DOWNTIME: The Eight Wastes of Lean

  • Defects: Materials that need to be replaced or work that must be redone
  • Overproduction: Building something before it’s needed or building more than is required
  • Waiting: Periods of inactivity due to bottlenecks, improper handoffs or issues in other parts of the project
  • Non-Utilized Talent: Not using people to their full potential, or allowing them to spend time on activities that don’t create value
  • Transportation: Handling of material multiple times before it is delivered to the work area
  • Inventory: Having more material on-site than is needed, or before it’s needed
  • Motion: Movement that doesn’t add value, such as time spent looking for tools
  • Extra processing: Redundancy in processes, such as having to get multiple signatures on forms
Lean construction in action

Recently, a children’s hospital on the east coast had to grapple with a tight construction schedule on a small urban site with limited space for staging. To address both the time and space issues, the engineer of record and the mechanical and electrical trades agreed to prefabricate building modules and standardize fittings for easier installation. This practice of constructing elements of a project off site for just-in-time delivery tackles several of the eight “DOWNTIME” waste factors.

Most hospital rooms include a wall that is fitted with regulators for medical gasses used in patient care, in addition to power and data outlets. For this project, these “headwalls” were fabricated at a warehouse rented by the project. Pump and piping systems were also assembled off site and brought to the site as a single unit. Each night, crews would deliver only the materials and modules that would be installed the next day.

This approach required up-front planning and ongoing coordination between stakeholders to ensure that off-site production kept pace with progress on-site. But those few extra hours of time and effort likely prevented the squandering of whole days and thousands of dollars.

Lean methodology includes tools to tackle every source of waste and inefficiency, but this example demonstrates how applying just one or two elements of lean can make a big difference.
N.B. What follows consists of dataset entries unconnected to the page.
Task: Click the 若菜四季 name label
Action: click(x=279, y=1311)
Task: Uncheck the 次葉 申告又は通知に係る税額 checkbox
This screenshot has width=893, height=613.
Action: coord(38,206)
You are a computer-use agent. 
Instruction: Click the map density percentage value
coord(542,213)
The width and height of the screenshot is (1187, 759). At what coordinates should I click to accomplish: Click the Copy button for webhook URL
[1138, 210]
Implementing lean healthcare construction doesn’t have to be all-or-nothing

While diehards of lean philosophy tout it as a top-down, transformative approach, going all-in may not be desirable—or even possible—for most organizations. There are ways to start slowly with lean, achieve some small successes and then build from there. Adopting lean construction principles doesn’t have to happen all at once or supersede what you already have in place.
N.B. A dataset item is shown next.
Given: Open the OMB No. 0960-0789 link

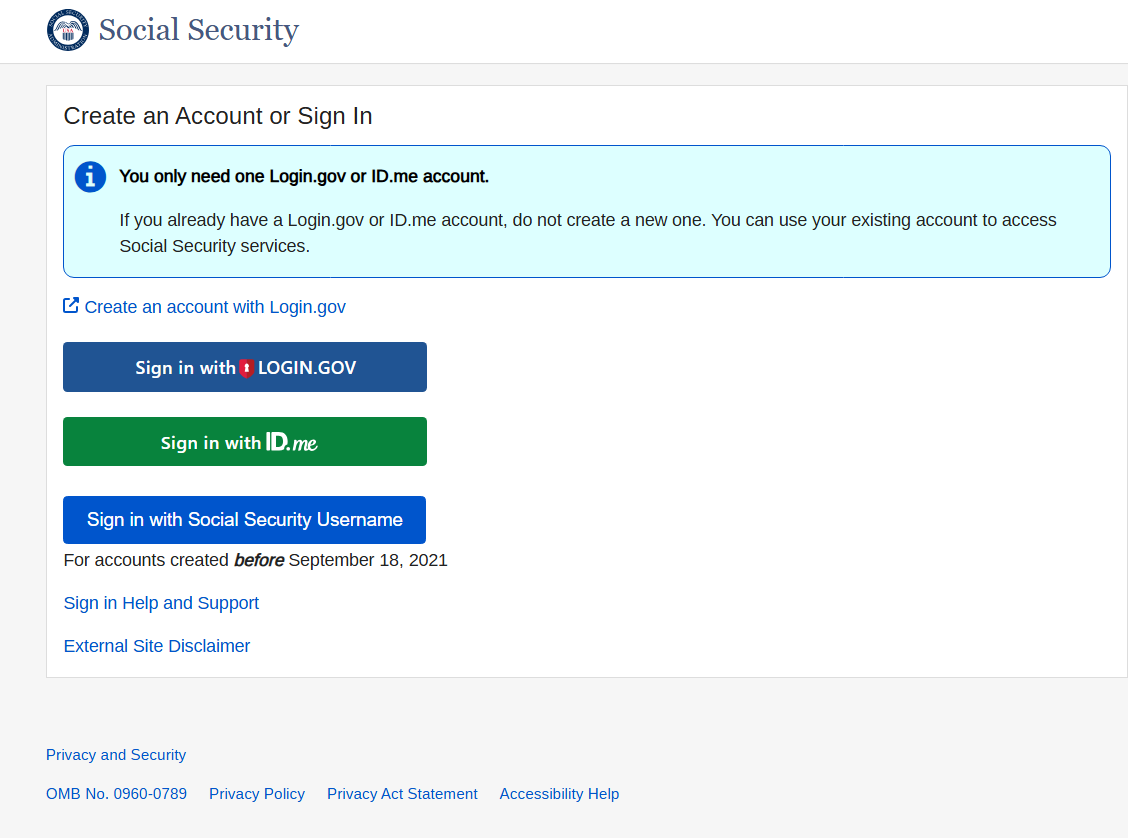Looking at the screenshot, I should pos(116,794).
A good place to start is by incorporating lean into your vendor assessment strategy. When you're hiring general contractors and architects, ask them to what extent they’ve applied lean principles in other projects, and prioritize working with vendors that have lean construction experience.

Once you’ve identified providers that are open to using elements of lean methodology, a construction consultant can help you develop a roadmap for implementing lean principles that’s tailored to your organization and projects. Some construction consultants may even have in-house capabilities to facilitate elements of the lean system.

When it comes to doing more with less, lean principles can make a little change go a long way

The pandemic and ensuing volatility have compelled many healthcare organizations to be more vigilant about expenditures. At the same time, hospitals and clinics must continually enhance the patient experience and invest in new facilities to meet the healthcare demands of an aging population. Add to that workforce shortages that are forcing providers to increase wages, and it’s clear that a little efficiency can go a long way towards relieving cost pressures.

Now is the right time for hospitals and clinics to begin implementing lean, not just at their nurse’s stations but in their construction projects as well.